Except it now wasn’t a "he" at all, but a rather fetching young woman in her twenties in matching red shirt and red lycra shorts. She grinned at me and said "Hi! Lovely day!" as she vanished through the gate. Watching her pretty, shoulder-length blonde hair bobbing away across the field in front of me, I marvelled at the extraordinary power of running. What other activity, apart from excessive narcotic usage perhaps, can turn a fat bald bloke into a lovely young woman? What greater endorsement could running have than this?

Two miles further on, another strange thing occurred. With 4.6 miles gone, I was relieved to reach the water tap by the canal visitors’ centre. Apart from the canal itself, it’s the only free refreshment available for miles along the canal, so I tend to stop here for a slurp. Today I had an energy gel with me, and this seemed like a good opportunity to squeeze the stuff down my throat.

So I sucked the life out of it, had a glug or two of water, then looked round for somewhere to dispose of the wrapper. A few yards away was some sort of shed or out-building with the door ajar. Through the opening I could see a rubbish bin in the far corner. So I jogged through the doorway to the far corner and threw the wrapper in the bin.

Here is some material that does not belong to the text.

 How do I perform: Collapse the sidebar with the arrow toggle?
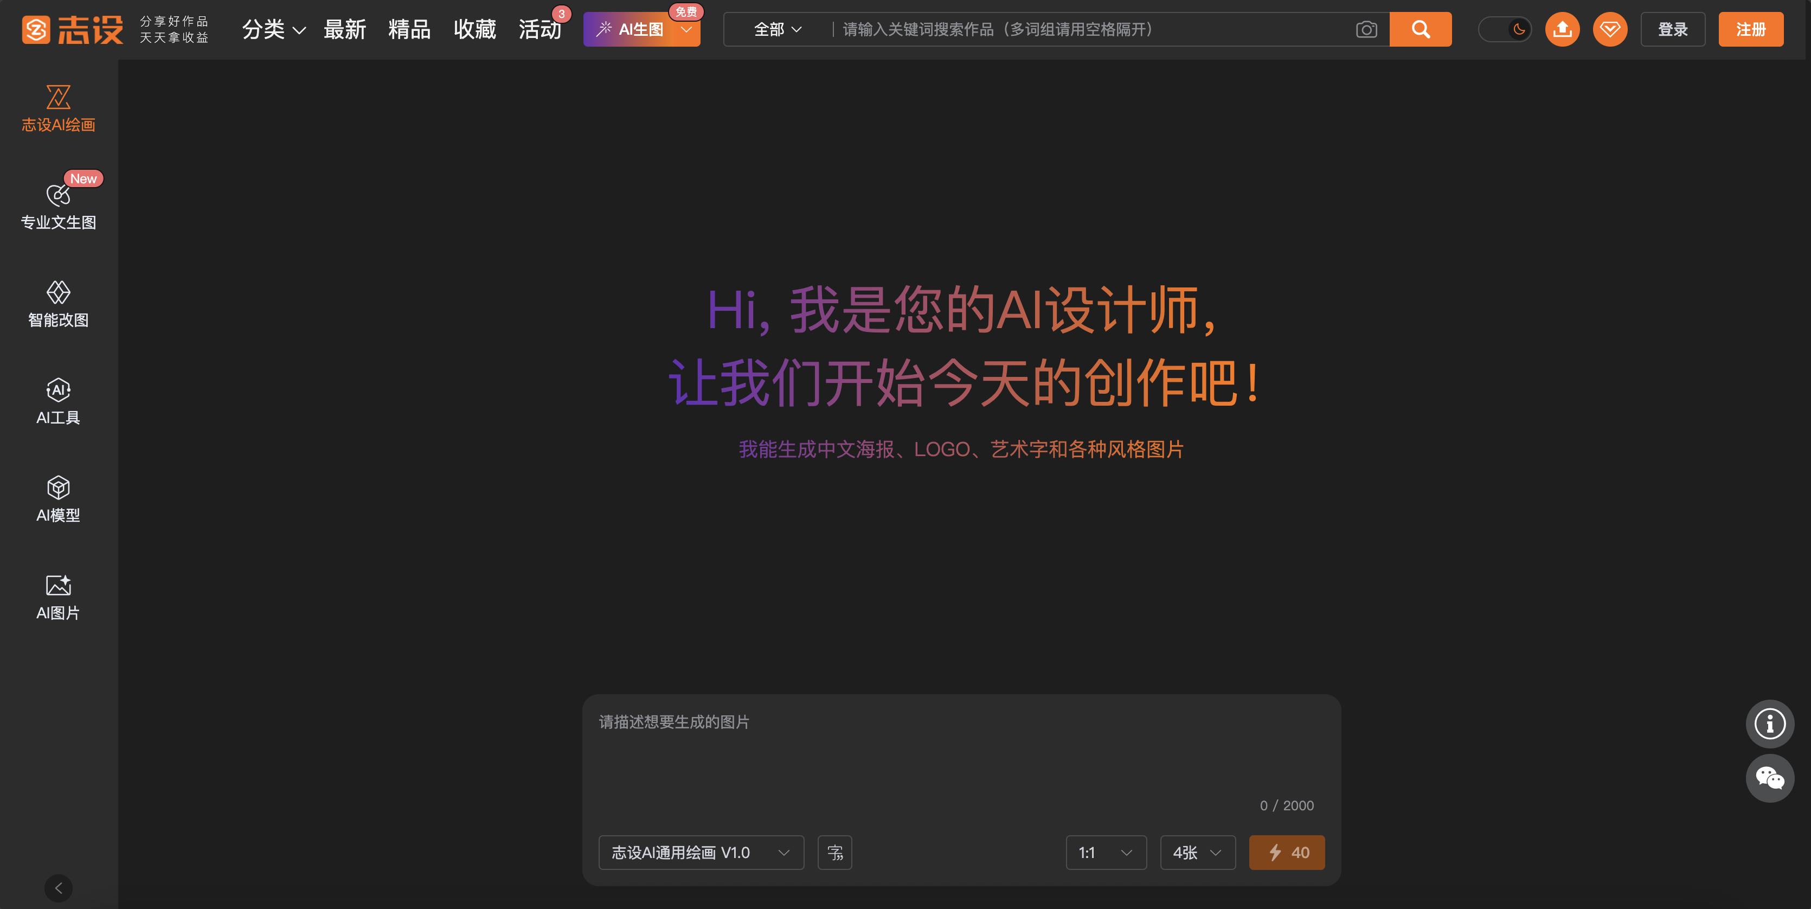(x=58, y=887)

Hang on! A second later, I fished it out to check the calorific intake. Then I chucked it in again, turned round and retraced my steps.

"Aarrggghhhh!"

SHOCK!! There, in the opposite corner, behind the door, were a couple of wooden chairs and a table, and beyond them was an old armchair, and sitting in the armchair, watching a small portable TV, headphones clamped to his ears, was a long-haired guy, 30-ish, wearing a holey blue jumper. That’s all I recalled apart from the look of fear on his face that (I suspect) pretty much matched my own. I just carried on running, out the door, through the gate and back up the towpath.

It was only then that I started to see the funny side. Just imagine it. You’re sitting at home one Saturday morning. You’ve settled into your favourite armchair to watch the preview of the rugby, and you’ve even put the headphones on to enhance your privacy, when suddenly, bang! The door flies open and a sweaty, half naked, fat bloke rushes in, rushes over to your bin, rummages around in it, then turns round, yells at you, then runs out again looking quite deranged.

I completed my 15 miles without further incident.